▶ Your goal: Your answer should be the exact lines of the data below from the one containing "Pick the gray husky wolf mascot image" through the one containing "Given: Click the help icon beside Show Users"; please include nothing else.

▶ Stored data:

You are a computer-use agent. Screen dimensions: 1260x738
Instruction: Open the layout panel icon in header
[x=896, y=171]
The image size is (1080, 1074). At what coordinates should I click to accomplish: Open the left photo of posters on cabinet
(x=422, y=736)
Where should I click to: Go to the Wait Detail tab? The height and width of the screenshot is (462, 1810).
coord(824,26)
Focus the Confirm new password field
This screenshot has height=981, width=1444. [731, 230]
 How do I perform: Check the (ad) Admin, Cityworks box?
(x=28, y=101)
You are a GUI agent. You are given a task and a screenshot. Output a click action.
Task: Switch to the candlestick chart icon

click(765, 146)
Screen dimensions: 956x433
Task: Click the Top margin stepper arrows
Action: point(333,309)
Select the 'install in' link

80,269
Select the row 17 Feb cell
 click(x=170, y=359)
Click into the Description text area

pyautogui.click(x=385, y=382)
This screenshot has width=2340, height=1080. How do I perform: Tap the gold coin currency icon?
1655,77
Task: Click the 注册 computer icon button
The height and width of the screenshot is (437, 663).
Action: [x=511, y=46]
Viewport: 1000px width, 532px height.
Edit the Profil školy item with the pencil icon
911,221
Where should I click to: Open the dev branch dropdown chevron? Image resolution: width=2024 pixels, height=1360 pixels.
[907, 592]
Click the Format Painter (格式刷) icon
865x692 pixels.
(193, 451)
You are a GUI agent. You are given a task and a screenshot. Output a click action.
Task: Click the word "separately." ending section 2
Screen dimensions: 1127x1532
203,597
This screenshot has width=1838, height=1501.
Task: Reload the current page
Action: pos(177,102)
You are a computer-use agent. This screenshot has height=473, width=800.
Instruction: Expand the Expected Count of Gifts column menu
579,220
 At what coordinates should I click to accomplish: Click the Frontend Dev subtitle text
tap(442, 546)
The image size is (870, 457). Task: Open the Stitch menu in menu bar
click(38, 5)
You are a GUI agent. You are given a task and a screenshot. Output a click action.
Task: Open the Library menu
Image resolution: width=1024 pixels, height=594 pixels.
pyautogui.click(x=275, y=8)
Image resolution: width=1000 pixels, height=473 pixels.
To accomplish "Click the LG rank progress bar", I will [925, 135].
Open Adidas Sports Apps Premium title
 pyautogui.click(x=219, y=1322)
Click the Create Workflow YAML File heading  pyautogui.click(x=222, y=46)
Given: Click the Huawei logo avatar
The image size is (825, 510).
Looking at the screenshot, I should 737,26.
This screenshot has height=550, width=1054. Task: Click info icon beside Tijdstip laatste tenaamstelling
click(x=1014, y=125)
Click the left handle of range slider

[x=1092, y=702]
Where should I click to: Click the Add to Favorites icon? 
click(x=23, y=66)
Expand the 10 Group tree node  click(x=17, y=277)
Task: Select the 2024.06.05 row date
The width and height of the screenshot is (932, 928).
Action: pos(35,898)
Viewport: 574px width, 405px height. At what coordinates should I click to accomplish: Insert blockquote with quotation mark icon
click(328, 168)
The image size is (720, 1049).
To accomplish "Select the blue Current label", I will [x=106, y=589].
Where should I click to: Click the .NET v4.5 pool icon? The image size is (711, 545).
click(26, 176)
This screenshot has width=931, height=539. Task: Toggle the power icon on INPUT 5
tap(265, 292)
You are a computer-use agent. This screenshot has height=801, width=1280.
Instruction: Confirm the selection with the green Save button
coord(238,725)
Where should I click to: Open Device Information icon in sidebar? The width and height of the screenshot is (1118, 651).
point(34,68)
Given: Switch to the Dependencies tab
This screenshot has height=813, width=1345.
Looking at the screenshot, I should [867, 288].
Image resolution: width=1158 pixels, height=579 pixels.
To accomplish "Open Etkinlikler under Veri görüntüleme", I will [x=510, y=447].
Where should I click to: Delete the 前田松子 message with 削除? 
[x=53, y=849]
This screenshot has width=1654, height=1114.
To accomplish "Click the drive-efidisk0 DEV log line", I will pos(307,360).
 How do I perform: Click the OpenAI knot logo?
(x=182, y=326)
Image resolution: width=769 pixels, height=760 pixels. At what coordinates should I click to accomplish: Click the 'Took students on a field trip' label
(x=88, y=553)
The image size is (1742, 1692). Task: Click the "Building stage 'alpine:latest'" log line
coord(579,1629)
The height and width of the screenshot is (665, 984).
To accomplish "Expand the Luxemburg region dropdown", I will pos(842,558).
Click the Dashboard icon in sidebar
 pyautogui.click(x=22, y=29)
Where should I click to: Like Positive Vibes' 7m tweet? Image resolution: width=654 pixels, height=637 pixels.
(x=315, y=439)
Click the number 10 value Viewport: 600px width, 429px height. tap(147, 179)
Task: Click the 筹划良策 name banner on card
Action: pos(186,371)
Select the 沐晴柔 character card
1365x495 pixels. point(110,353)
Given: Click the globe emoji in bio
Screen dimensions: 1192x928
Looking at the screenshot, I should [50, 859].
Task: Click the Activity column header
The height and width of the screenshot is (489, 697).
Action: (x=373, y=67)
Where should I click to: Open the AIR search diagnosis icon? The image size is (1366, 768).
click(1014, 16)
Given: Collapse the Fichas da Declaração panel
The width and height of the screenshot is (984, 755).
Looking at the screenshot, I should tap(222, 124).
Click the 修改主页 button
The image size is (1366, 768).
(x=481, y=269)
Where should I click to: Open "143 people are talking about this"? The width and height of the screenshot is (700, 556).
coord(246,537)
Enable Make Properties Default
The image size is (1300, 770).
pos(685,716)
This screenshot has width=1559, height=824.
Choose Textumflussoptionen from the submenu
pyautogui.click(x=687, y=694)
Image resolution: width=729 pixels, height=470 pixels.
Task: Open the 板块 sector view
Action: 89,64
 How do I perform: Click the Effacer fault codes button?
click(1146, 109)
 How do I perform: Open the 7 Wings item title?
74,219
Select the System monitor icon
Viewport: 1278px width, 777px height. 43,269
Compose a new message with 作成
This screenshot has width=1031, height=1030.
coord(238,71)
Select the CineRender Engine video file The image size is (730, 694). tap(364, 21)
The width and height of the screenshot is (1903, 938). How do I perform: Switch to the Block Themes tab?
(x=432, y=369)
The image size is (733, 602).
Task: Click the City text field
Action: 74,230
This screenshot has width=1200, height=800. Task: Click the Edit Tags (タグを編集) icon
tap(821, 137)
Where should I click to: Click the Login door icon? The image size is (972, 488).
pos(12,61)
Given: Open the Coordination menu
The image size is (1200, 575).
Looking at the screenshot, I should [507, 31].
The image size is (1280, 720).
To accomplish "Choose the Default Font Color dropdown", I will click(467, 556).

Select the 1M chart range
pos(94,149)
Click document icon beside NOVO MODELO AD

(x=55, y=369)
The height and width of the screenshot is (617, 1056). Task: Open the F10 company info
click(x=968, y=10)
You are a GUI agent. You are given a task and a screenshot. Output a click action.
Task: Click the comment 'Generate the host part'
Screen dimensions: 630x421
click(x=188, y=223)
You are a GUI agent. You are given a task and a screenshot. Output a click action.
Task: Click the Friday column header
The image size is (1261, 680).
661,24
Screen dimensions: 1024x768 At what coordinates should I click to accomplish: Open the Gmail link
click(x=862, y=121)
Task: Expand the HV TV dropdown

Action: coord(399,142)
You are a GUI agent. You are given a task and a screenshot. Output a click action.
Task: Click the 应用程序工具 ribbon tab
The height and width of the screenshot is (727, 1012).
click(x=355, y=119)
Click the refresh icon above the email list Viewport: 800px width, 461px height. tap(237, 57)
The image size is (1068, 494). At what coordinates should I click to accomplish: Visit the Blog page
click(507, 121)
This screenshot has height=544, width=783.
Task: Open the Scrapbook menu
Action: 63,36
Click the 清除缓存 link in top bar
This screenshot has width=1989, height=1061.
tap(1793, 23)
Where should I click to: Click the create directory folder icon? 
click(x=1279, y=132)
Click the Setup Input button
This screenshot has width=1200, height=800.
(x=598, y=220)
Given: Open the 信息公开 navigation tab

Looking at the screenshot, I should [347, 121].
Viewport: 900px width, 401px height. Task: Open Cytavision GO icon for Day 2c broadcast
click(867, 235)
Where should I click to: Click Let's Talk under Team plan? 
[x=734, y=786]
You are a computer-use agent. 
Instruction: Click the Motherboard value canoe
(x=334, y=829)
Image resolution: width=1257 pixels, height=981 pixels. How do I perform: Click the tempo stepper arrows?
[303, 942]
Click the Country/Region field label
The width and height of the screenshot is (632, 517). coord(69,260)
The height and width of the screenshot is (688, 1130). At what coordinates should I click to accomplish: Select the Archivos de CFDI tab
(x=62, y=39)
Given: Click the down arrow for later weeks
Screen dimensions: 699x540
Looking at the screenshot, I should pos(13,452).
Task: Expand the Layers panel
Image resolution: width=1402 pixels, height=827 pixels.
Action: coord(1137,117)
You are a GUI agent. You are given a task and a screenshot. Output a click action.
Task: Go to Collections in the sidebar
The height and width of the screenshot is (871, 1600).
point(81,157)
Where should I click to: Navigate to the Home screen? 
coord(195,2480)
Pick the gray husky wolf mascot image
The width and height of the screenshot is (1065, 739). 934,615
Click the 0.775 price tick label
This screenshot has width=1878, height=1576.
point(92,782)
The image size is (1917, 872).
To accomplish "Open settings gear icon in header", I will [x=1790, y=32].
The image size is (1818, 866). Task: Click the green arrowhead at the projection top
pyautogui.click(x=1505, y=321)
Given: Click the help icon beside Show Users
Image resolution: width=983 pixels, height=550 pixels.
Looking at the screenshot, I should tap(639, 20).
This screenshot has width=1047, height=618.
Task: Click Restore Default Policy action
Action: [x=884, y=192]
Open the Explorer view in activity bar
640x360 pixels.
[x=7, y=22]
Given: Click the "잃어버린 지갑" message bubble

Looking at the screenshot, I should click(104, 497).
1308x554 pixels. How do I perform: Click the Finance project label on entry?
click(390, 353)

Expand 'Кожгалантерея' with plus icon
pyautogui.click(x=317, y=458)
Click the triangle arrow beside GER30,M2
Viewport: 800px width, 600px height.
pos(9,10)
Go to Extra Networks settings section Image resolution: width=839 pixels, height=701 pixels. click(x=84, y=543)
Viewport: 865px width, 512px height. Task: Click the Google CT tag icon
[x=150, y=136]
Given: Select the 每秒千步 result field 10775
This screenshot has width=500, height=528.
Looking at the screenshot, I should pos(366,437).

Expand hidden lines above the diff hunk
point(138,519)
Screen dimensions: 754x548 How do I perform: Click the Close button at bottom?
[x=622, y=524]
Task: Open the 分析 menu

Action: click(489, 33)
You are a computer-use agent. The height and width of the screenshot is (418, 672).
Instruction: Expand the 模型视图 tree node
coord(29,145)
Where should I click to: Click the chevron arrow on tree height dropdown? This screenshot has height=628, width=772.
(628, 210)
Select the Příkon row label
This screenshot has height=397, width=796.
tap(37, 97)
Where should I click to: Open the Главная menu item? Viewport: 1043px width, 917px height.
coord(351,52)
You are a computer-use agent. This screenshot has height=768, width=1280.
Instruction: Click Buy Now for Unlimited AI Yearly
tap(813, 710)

▶ Final answer:
Pick the gray husky wolf mascot image
The width and height of the screenshot is (1065, 739). 934,615
Click the 0.775 price tick label
This screenshot has width=1878, height=1576.
point(92,782)
The image size is (1917, 872).
To accomplish "Open settings gear icon in header", I will [x=1790, y=32].
The image size is (1818, 866). Task: Click the green arrowhead at the projection top
pyautogui.click(x=1505, y=321)
Given: Click the help icon beside Show Users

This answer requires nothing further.